Add Juan Pablo Montoya to the list of drivers trying to make history by achieving the first "May double" at the Indianapolis Motor Speedway.
Montoya will aim for his third Indianapolis 500 victory on May 28 in a Team Penske entry, and team owner Roger Penske recently confirmed Montoya also will compete in the fourth annual INDYCAR Grand Prix on May 12-13 on the IMS road course.
"It's always great to race in Indy," Montoya said. "There's a lot of focus on the 500 and that's understandable, but the Grand Prix has come a long way in a short time. The course is fast but still challenging. The fan support continues to grow. More people need to discover it because all of the races have been very competitive with passing and lead changes.
"For me, I'll be excited to get in an Indy car again for the month of May."
No driver has swept both Verizon IndyCar Series races in May at IMS since the INDYCAR Grand Prix debuted in 2014.
Montoya earned his second Indianapolis 500 presented by PennGrade Motor Oil victory in 2015 after finishing third earlier that month in the INDYCAR Grand Prix. That is his best finish in three career starts in the INDYCAR Grand Prix.
Team Penske has dominated the INDYCAR Grand Prix, with victories by Will Power in 2015 and Simon Pagenaud in 2016. Pagenaud also won the inaugural event in 2014 when driving for Schmidt Peterson Hamilton Motorsports.
Past Verizon IndyCar Series champions Ryan Hunter-Reay and Power have come closest to achieving the "May double" at IMS.
Hunter-Reay finished second behind Pagenaud in the inaugural INDYCAR Grand Prix in 2014 before winning "The Greatest Spectacle in Racing" later that month for Andretti Autosport. Power won the INDYCAR Grand Prix and finished second to Team Penske teammate Montoya in the Indianapolis 500 in 2015.
Franchitti, McLaren elected to Auto Racing Hall of Fame
Two of the most well-known names in motorsports history are the newest inductees into the Auto Racing Hall of Fame at the Indianapolis Motor Speedway Museum.
Three-time Indianapolis 500 winner Dario Franchitti and legendary driver and constructor Bruce McLaren have been voted into the prestigious pantheon by an esteemed panel of auto racing journalists, participants and historians. The 2017 inductees were announced on "Founders Day," the 108th anniversary of the day the Indianapolis Motor Speedway Company was officially formed.
The two inductees were chosen from a star-studded ballot of 16 nominees, 7 of which received at least 50 percent of the vote. A nominee needed to be named on 75 percent of the ballots, or finish first in his or her voting category to be inducted.
Franchitti won 31 races in his illustrious IndyCar series career, taking the Indianapolis 500 in 2007, 2010 and 2012. The Scottish-born driver won four series championships (2007, 2009, 2010, 2011) and lost a fifth on a tie-breaker in 1999. Franchitti also was part of a winning effort at the 24 Hours of Daytona in 2008.

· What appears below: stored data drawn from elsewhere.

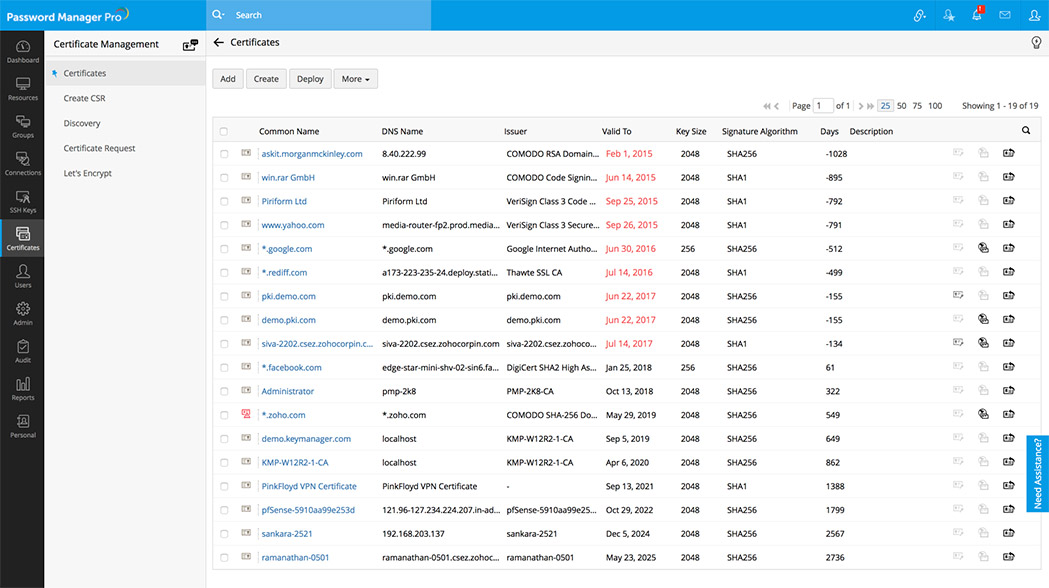Open the More dropdown in the toolbar
This screenshot has height=588, width=1049.
(355, 78)
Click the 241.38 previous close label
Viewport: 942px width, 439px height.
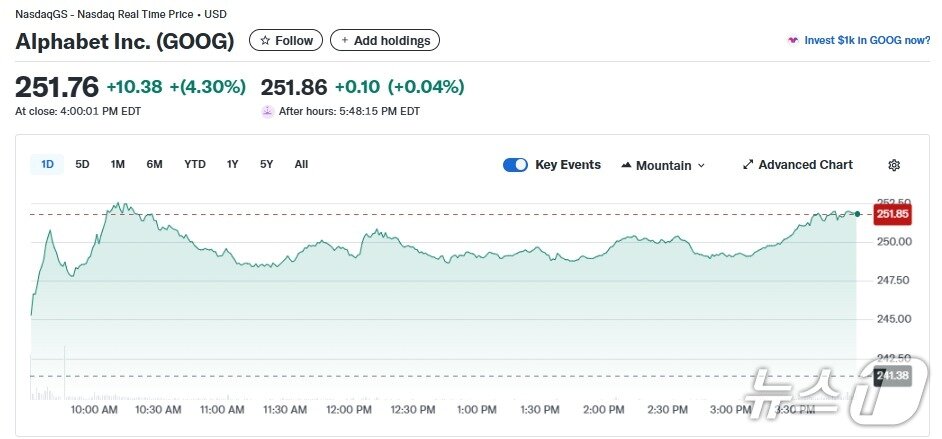click(890, 375)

"Dario Franchitti's winning performances at the Indianapolis Motor Speedway are some of the most memorable in IMS history," said J. Douglas Boles, Indianapolis Motor Speedway president. "His three wins in a five-race space, coupled with four front row starts and six top seven finishes in just 10 starts prove Dario understood how to compete at IMS. In addition, Dario was a fan favorite because of the combination of his mastery in the car coupled with his understanding and appreciation of the history of the Indianapolis 500. He, more than most, will understand the honor of becoming a member of the Auto Racing Hall of Fame."
McLaren was a highly successful driver, designer, constructor and engineer, whose name lives on in the eponymous Formula 1 team that has captured eight constructor's championships and 12 driver's titles. As a driver McLaren won four Formula 1 races, two Can-Am Series championships, and co-drove to a win in the 24 Hours of Le Mans in 1966 with fellow Kiwi Chris Amon.
"Even decades after his passing, the name Bruce McLaren instantly conjures up vivid memories for racing enthusiasts around the world, whether they be for his Formula One driving days; for his analytical approach to racing; his decision to start up his own marque, when he could well have continued to drive for other people; his utter dominance, along with fellow New Zealander Denis Hulme of the Can-Am series in the late 1960s; or for the legendary organizations he left behind which compiled multiple Formula One constructor championships and Indianapolis 500 wins" said Indianapolis Motor Speedway historian Donald Davidson.